To further validate the role of P2X7R signaling, we measured downstream inflammatory mediators. ELISA results confirmed that 40-Hz taVNS suppressed hippocampal levels of NF-κB, pro-IL-1β/IL-1β, and pro-IL-18/IL-18 in APP/PS1 mice, aligning with the observed reduction in P2X7R pathway activity (Figures 3g–k).
40-Hz taVNS offers neuroprotective advantages
Neuron structural integrity was assessed using Nissl staining (Kreutzberg, 1984; Luo et al., 2020). Compared to the untreated mice, hippocampal neurons exposed to taVNS at 40 Hz had better-ordered Nissl bodies and darker appearances (Supplementary Figure 1). Thus, both WT and APP/PS1 mice showed neuroprotective advantages from taVNS at 40 Hz.
The efficacy of taVNS in APP/PS1 mice aged 9 months is limited to 40 Hz
The cognition-rescuing effects of taVNS in APP/PS1 mice aged 9 months are limited to 40-Hz stimulation
Among the evaluated frequencies, only 40-Hz taVNS significantly corrected cognitive deficiencies in APP/PS1 mice, which demonstrated better performance in NOR, NOL, and MWM tests (Figures 4a,d,g,h,i). In contrast, stimulation at 8 Hz or 80 Hz failed to elicit significant behavioral improvements (Figures 4a,d,g,h,i). Locomotor activity remained unaffected across all groups (Figures 4b,c,e,f,j).

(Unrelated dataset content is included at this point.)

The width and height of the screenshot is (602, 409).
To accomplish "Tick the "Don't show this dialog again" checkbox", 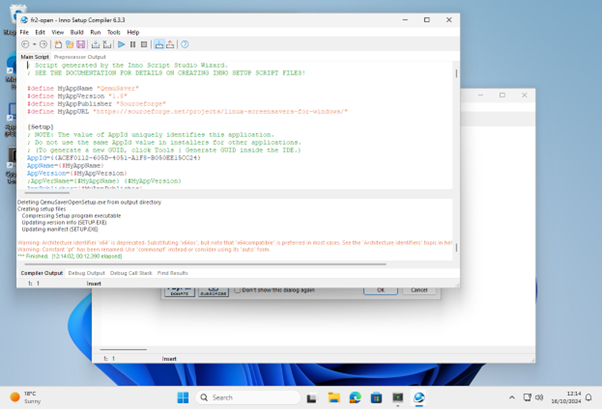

*The results of the NOR, NOL, and MWM tests in Part 2 of the study. (a) The recognition index of the NOR test (n = 9 per group, APP/PS1 vs. APP/PS1 + 40-Hz taVNS, *p < 0.05; APP/PS1 vs. APP/PS1 + 8-Hz taVNS and APP/PS1 vs. APP/PS1 + 80-Hz taVNS, n.s., not significant, p > 0.05). (b) The average velocity (cm/s) during the NOR test (n = 9 per group, APP/PS1 vs. APP/PS1 + 8-Hz taVNS, APP/PS1 vs. APP/PS1 + 40-Hz taVNS, and APP/PS1 vs. APP/PS1 + 80-Hz taVNS, n.s., not significant, p > 0.05). (c) The cumulative distance (cm) traveled throughout the NOR test (n = 9 per group, APP/PS1 vs. APP/PS1 + 8-Hz taVNS, APP/PS1 vs. APP/PS1 + 40-Hz taVNS, and APP/PS1 vs. APP/PS1 + 80-Hz taVNS, n.s., not significant, p > 0.05). (d) The recognition index of the NOL test (n = 9 per group, APP/PS1 vs. APP/PS1 + 40-Hz taVNS, *p < 0.05; APP/PS1 vs. APP/PS1 + 8-Hz taVNS and APP/PS1 vs. APP/PS1 + 80-Hz taVNS, n.s., not significant, p > 0.05). (e) The average velocity (cm/s) during the NOL test (n = 9 per group, APP/PS1 vs. APP/PS1 + 8-Hz taVNS, APP/PS1 vs. APP/PS1 + 40-Hz taVNS, and APP/PS1 vs. APP/PS1 + 80-Hz taVNS, n.s., not significant, p > 0.05). (f) The cumulative distance (cm) traveled throughout the NOL test (n = 9 per group, APP/PS1 vs. APP/PS1 + 8-Hz taVNS, APP/PS1 vs. APP/PS1 + 40-Hz taVNS, and APP/PS1 vs. APP/PS1 + 80-Hz taVNS, n.s., not significant, p > 0.05). (g) Escape laten cies in the MWM (n = 9 per group, APP/PS1 vs. APP/PS1 + 40-Hz taVNS, *p < 0.05). (h) Time spent swimming in the goal quadrant during the probe trial (n = 9 per group, APP/PS1 vs. APP/PS1 + 8-Hz taVNS and APP/PS1 + 80-Hz taVNS, n.s., not significant, p > 0.05; APP/PS1 vs. APP/PS1 + 40 Hz taVNS, *p < 0.05). (i) Number of platform crossings during the probe trial (n = 9 per group, APP/PS1 vs. APP/PS1 + 8-Hz taVNS and APP/PS1 + 80-Hz taVNS, n.s., not significant, p > 0.05; APP/PS1 vs. APP/PS1 + 40-Hz taVNS, p < 0.05). (j) Average swimming velocity (cm/s) during MWM (n = 9 per group, APP/PS1 vs. APP/PS1 + 8-Hz taVNS, APP/PS1 vs. APP/PS1 + 40-Hz taVNS, and APP/PS1 vs. APP/PS1 + 80-Hz taVNS, n.s., not significant, p > 0.05).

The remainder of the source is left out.